▸ EXERCISE DESCRIPTION
Write out the LNG article below word for word, starting with "Zachry Group, along" and going on through "LNG storage tank.".

▸ SOURCE EXCERPT
********************

While the export market figures large for Cove Point, another growing market for LNG is much closer: surrounding and adjacent states. “There are severe infrastructure constraints in the Northeast as well as other parts of the country,” Ruppert said. “We see significant opportunities for modular LNG in the domestic market.”
Dominion will soon complete construction on a modular LNG project in north central Pennsylvania, a JV with Rev LNG called NiCHe LNG.
“It will be modular LNG loaded into intermodal tank containers,” Ruppert added. “Those can be delivered to industrial or commercial users, or to an interconnect with an existing distribution system to create a virtual pipeline around geographic constraints.”
Towanda, in Bradford County, Pa., is on about four acres adjacent to the Howard Energy Compressor Station that is part of the gathering system supplying gas. Chart Inc. supplied a nitrogen-expander liquefaction system rated at 50,000 gal/d. The modular LNG facility also has gas pretreatment, a truckloading rack and three 60,000-gal LNG storage tanks.
There are two main objectives in the modular LNG market, Ruppert explained. “There are still residential, industrial and power generation customers that are relying on higher-carbon fuels, such as fuel and heating oil. Some of that is because the region is so constrained on pipeline infrastructure. Modular LNG is both a way around those constraints and also a way for generators and other energy users to switch from higher carbon fuels,” he said.
Dominion Energy is one of the nation’s largest producers and transporters of energy, with a portfolio of about 26,000 MW of electric generation; 14,800 miles of natural gas transmission, gathering and storage pipeline; and 6,600 miles of electric transmission lines.
Freeport LNG was formed in 2002. The terminal started LNG import operations in June 2008. Liquefaction for export is being accomplished by “the largest fully electric motor drive natural gas liquefaction plant in the world,” the company stated, “reducing emissions at the facility by over 90% relative to other plants that use combustion turbines.”
Zachry Group, along with its partners McDermott International and Chiyoda International, announced late in July 2019 that Train 1 of the Freeport LNG Liquefaction project on Quintana Island in Freeport, Texas, has reached the final commissioning stage. That included the introduction of feed gas. The project includes three pretreatment trains, a liquefaction facility with three trains, a second loading berth and a 165,000-cu.-m LNG storage tank.
On Sept. 3, Freeport LNG shipped the first LNG commissioning cargo from its liquefaction facility. Approximately 150,000 cu. m of LNG were loaded aboard the LNG Jurojin. “We are very pleased that it took less than 45 days to load our first cargo since gas was introduced to liquefaction,” said Michael Smith, founder, chairman and CEO at Freeport LNG.
Freeport LNG’s limited partnership interests are ultimately held by Smith, Global Infrastructure Partners and Osaka Gas. Train 2 is advancing precommissioning to support an in-service date of January 2020. Train 3 is nearing completion to support an in-service date of May 2020.

********************

▸ STORED RECORDS
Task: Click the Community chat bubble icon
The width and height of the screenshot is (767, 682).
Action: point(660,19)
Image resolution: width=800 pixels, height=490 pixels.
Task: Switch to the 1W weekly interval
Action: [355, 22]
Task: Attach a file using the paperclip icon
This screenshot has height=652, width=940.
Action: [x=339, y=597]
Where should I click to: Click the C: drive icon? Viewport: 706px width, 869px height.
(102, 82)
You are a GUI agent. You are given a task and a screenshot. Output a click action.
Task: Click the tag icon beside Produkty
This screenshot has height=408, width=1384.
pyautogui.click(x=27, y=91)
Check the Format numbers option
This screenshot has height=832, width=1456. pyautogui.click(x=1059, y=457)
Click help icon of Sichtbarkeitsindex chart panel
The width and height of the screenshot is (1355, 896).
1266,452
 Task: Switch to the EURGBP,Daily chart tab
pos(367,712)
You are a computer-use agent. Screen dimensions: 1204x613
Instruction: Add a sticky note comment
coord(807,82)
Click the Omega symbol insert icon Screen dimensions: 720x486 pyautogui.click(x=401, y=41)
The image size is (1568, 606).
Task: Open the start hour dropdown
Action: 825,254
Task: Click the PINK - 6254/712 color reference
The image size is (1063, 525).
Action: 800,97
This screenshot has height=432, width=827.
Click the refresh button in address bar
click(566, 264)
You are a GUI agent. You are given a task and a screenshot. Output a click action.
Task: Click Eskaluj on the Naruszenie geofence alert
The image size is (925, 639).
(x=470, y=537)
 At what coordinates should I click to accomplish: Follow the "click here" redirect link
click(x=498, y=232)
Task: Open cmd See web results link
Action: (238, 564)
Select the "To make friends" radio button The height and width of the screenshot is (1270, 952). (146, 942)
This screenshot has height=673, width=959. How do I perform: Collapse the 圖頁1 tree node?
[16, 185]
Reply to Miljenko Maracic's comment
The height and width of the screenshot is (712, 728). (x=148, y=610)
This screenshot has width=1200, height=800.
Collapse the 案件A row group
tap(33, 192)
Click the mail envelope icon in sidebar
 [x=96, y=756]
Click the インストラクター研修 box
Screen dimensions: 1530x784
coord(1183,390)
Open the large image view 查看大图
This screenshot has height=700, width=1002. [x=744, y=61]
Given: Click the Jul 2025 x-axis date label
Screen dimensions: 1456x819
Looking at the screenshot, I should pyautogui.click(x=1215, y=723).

********************

▸ OUTPUT OF THE EXERCISE
Zachry Group, along with its partners McDermott International and Chiyoda International, announced late in July 2019 that Train 1 of the Freeport LNG Liquefaction project on Quintana Island in Freeport, Texas, has reached the final commissioning stage. That included the introduction of feed gas. The project includes three pretreatment trains, a liquefaction facility with three trains, a second loading berth and a 165,000-cu.-m LNG storage tank.